We walk outside and onto the upcity rambla, then Maru asks: Before a game, if you could run onto the court to any song, what song would you choose?
Nirvana? I say. Smells Like Teen Spirit.
Do I know that one? she says.
I synch my headphones. She slips them over her ears. Frowns. Smiles. Hands them back and says the fantastic thing about music is that there’s something for absolutely everyone.
I laugh.
Maru takes care of kids but has none of her own. Just her cat, Alice. You might think living alone with a cat would make someone shy. Not Maru. I interviewed her for my Great Transition project. She did seven tours with Deconstruction Corps, which my dad says was the worst because of all the bodies you came across. But Maru was easier to interview than my parents. She talks to me like I’m an adult. She asks interesting questions. About school. About music. About life. If Maru had asked me to skip school to walk upcity with her this morning, I think I would’ve definitely gone.
We’ve almost reached Norsaq Plaza when she asks about my ski trip: All packed for the North Pole?
Actually I’m not going.
What happened?
Don’t feel like it.
She opens her mouth like she’s about to say something. Then she smiles: Smart girl. Freeze your butt off some other time. Z-Day only comes once a year. You’ll love it.
We step into Norsaq Plaza. The holiday is still three days away, but the neighborhood is so busy it feels like it could start any minute. Workers are setting up speaker systems, bolting together dance floors. Maru and I step over extension cords, cables, strings of glass bulbs that clink as they snake along the tiles to be hoisted onto lampposts. Two artists are finishing a mural: Wind Corps workers swinging a turbine into place. A famous image but the muralists are painting it with these unexpected colors and lines.

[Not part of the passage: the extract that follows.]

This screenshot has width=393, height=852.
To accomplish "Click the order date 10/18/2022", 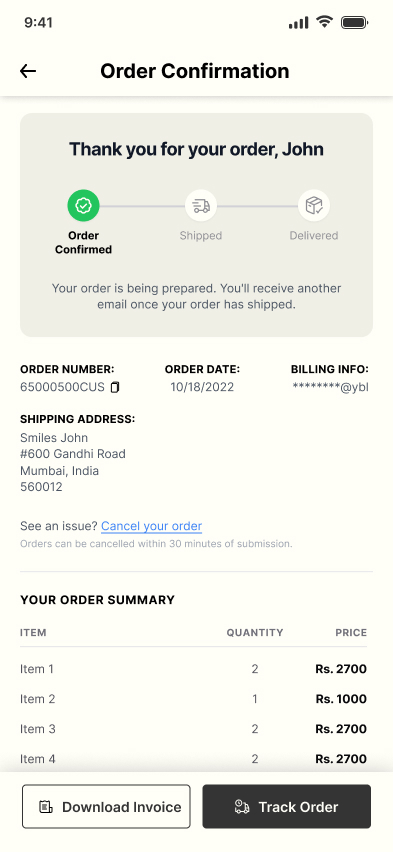I will (x=202, y=387).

I heard there are so many people on Day Zero that you can’t even move, I say.
This is Nuuk, girl—find me one place that isn’t crowded.
And doesn’t everyone just get super drunk?
Wrong. We get super drunk and we dance. It’s the best day of the year, girl. People thought last year was big, but this year’s supposed to be even bigger. I’m glad you’ll be around. About time you get to experience it.
Why is this year supposed to be even bigger?
Got me. Why not? People love a party.
Then we’re inside our building and outside my door. For a moment I think we’ve accidently entered the wrong floor; the door has the correct number, but from the other side comes loud music and laughter.
Sounds like you got a party of your own, says Maru, and kisses my cheek goodbye.
My mom and dad don’t hear me enter. They’re dancing. My mom’s wearing a dark blue dress I’ve never seen. My dad has a black tie. The air’s warm and heavy like the Tundra training room. Like they’ve been here all day.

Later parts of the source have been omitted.